August 2, 2018, by Bethan Chandler

Perks of Portuguese PDEs

In this blog, Jonathan Wattis, Professor of Mathematical Sciences, writes about a recent conference he attended, the national meeting of the Portuguese Mathematics Society (ENSPM18).

I recently attended the ENSPM18 meeting (http://www.enspm2018.ipb.pt) – which is the national meeting of the Portuguese Mathematics Society (SPM). The outgoing president of the society, Fernando da Costa, along with Joachim Correia from Evora, organised a minisymposium on `PDEs in Biology’, inviting speakers from UK, France and India, as well as Portugal. The sessions were extremely varied – covering topics from complex diffusion as an aid to reduce noise in medical imaging (Pedro Serrhano, UAberta), to the numerical approximation of coagulation-fragmentation problems (Ankik Giri & Rajesh Kumar, IIT Roorkee, India), as well as nonlinear problems in fluid mechanics: Marilia Pires from Evora spoke on the flow of Oldroyd B fluids in helical pipes and Michael Grinfeld from Strathclyde spoke about thin film flows.  

I spoke on cellular aging through the shortening telomeres – noncoding DNA sequences which occur at the end of chromosomes. This work was from the thesis of Qi Qi – a PhD student who graduated a couple of years ago. We first derived a PDE for how the distribution of telomere lengths changes from one generation to the next. Depending on the precise rules for how likely a chromosome is to divide and the amount of telomere lost, a variety of PDEs can be obtained. Some yield Gaussian, log-normal, or more complicated distributions. As the telomeres shorten to a lower threshold length, the cells change from a replicating state to a `senescent’ state in which they remain functioning, but no longer replicate. The reduction of telomere length in a population of independent telomeres has been modelled before, however, our work also included the effects due to a cell containing 46 telomeres (as in humans) and the length of shortest telomere determining whether the cell is senescent or replicating. This produces a much sharper transition from replication to senescence in the population of cells.  

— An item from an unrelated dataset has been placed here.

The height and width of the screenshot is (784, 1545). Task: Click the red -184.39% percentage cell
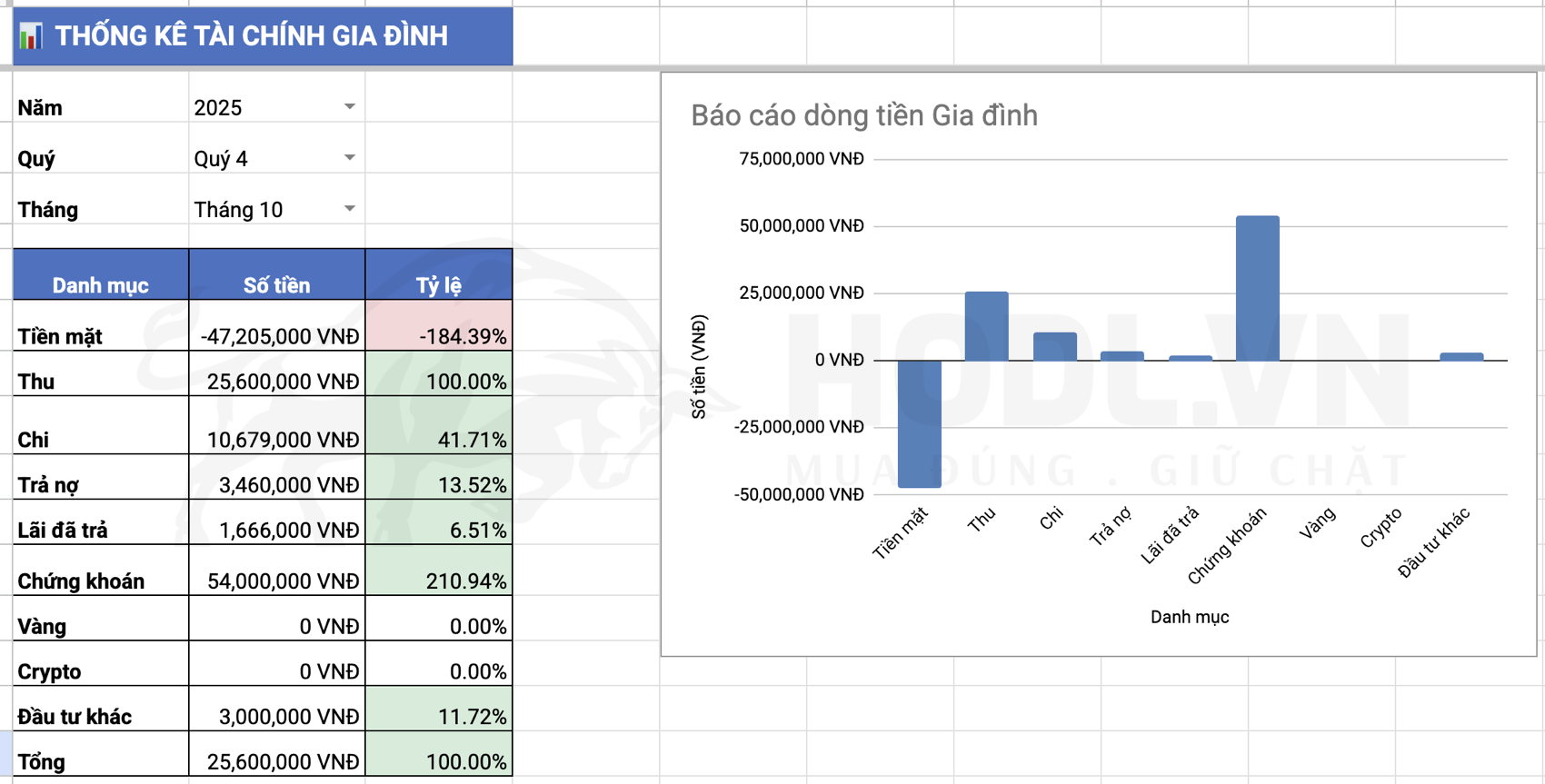439,336
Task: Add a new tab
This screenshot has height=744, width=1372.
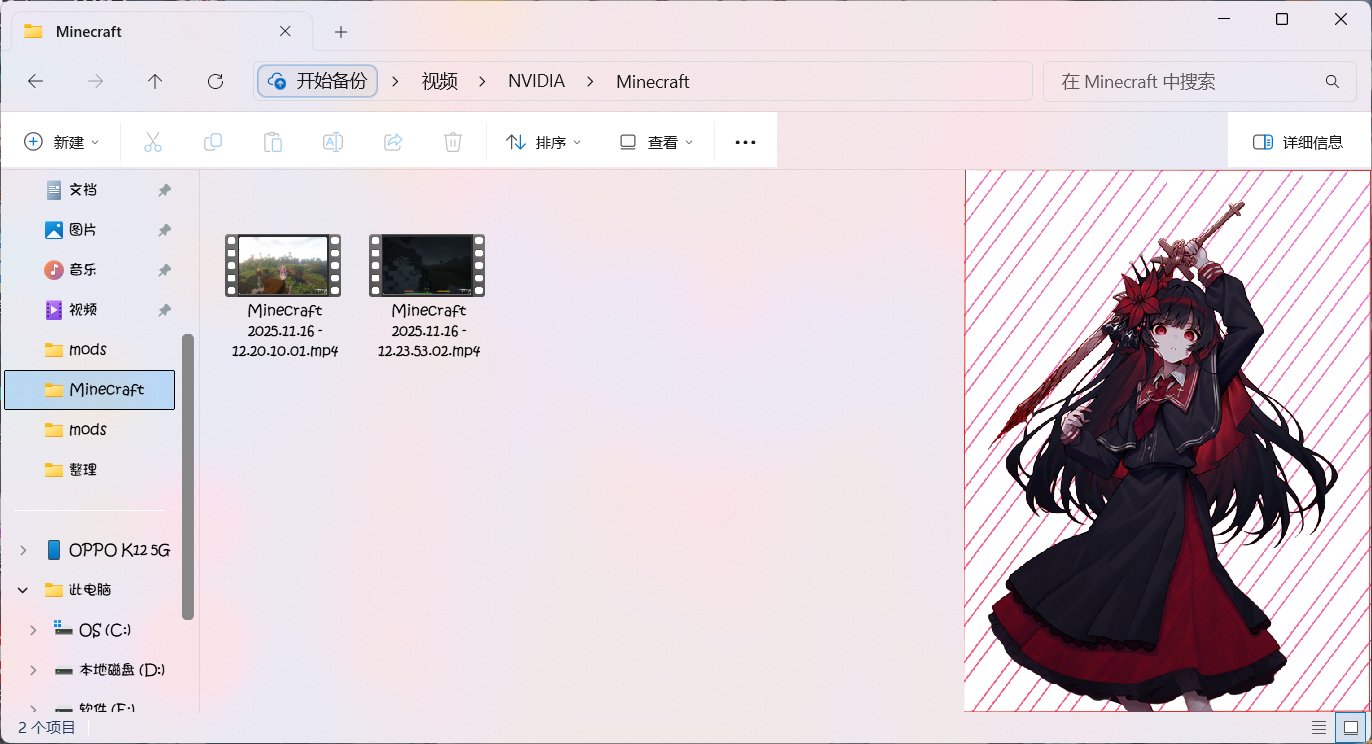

The conference was in the ancient city of Braganca in NE Portugal, very efficiently organised by Joao Paulo Almeida, the head of maths at the local polytechnic where the conference was held. Whilst many sessions were in Portuguese, there were a sufficient number in English to make the meeting worth attending, and an extremely wide range of topics covered. The meeting drew together statisticians, pure and applied mathematicians from academia as well as several school teachers, giving a very different feel compared to the UK’s equivalent meetings (BAMC/BMC), but still provided good opportunities to make new collaborations.